[[ Records provided, beginning ]]

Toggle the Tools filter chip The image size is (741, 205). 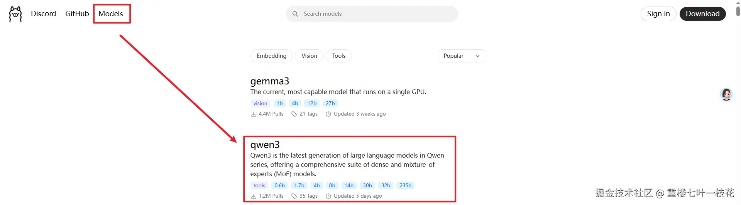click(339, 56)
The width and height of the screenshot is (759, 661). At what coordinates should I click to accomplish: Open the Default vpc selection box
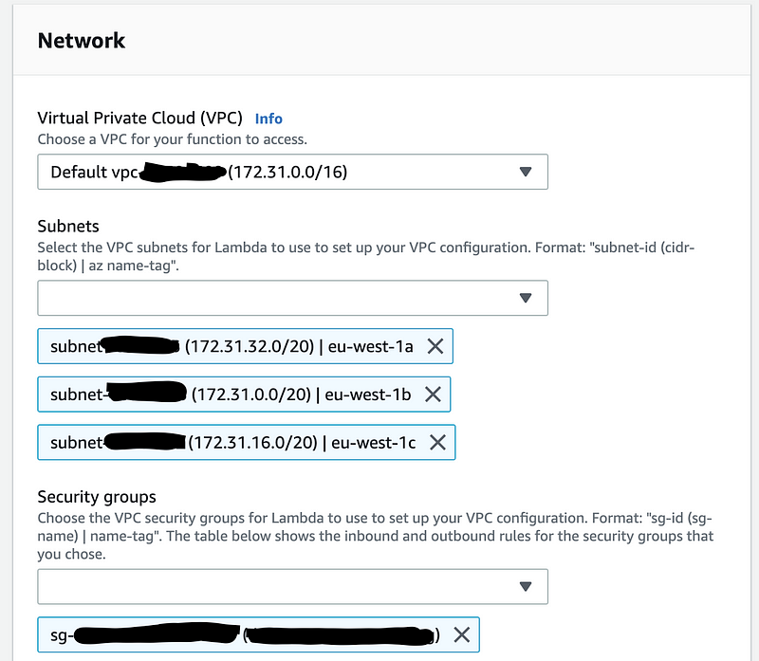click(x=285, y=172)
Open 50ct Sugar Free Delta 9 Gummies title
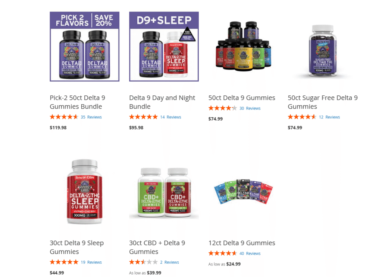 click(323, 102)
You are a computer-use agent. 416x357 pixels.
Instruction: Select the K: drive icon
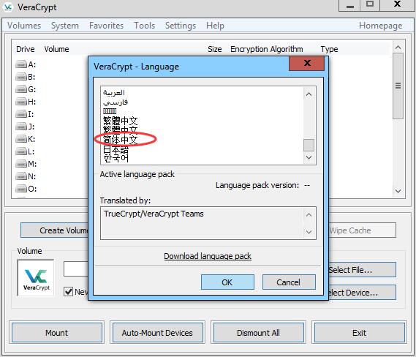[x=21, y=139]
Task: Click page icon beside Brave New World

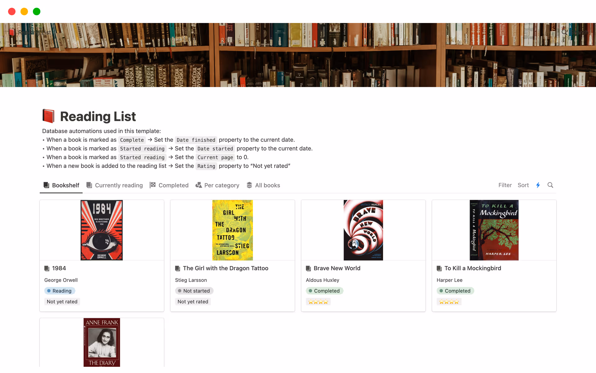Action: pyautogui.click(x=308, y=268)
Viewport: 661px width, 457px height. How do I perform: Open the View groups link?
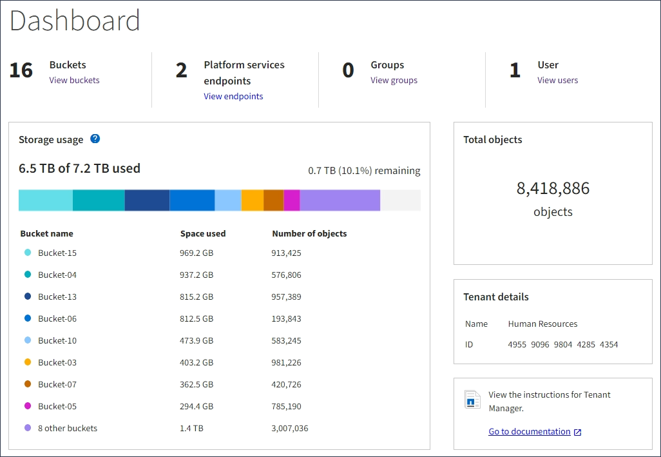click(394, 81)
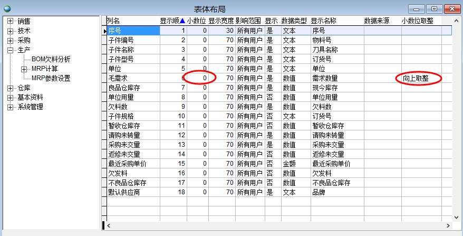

[[ Records provided, end ]]
[[ Records provided, beginning ]]

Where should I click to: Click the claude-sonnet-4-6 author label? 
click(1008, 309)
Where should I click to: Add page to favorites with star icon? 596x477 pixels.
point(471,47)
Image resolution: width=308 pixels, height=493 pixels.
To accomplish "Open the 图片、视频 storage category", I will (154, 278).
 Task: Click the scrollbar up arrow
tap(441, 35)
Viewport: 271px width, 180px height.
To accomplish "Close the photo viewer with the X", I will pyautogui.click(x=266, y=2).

[[ Records provided, end ]]

Prompt:
Report back each line in the material above that contains the string "will".

Task solution:
To accomplish "Open the 图片、视频 storage category", I will (154, 278).
To accomplish "Close the photo viewer with the X", I will pyautogui.click(x=266, y=2).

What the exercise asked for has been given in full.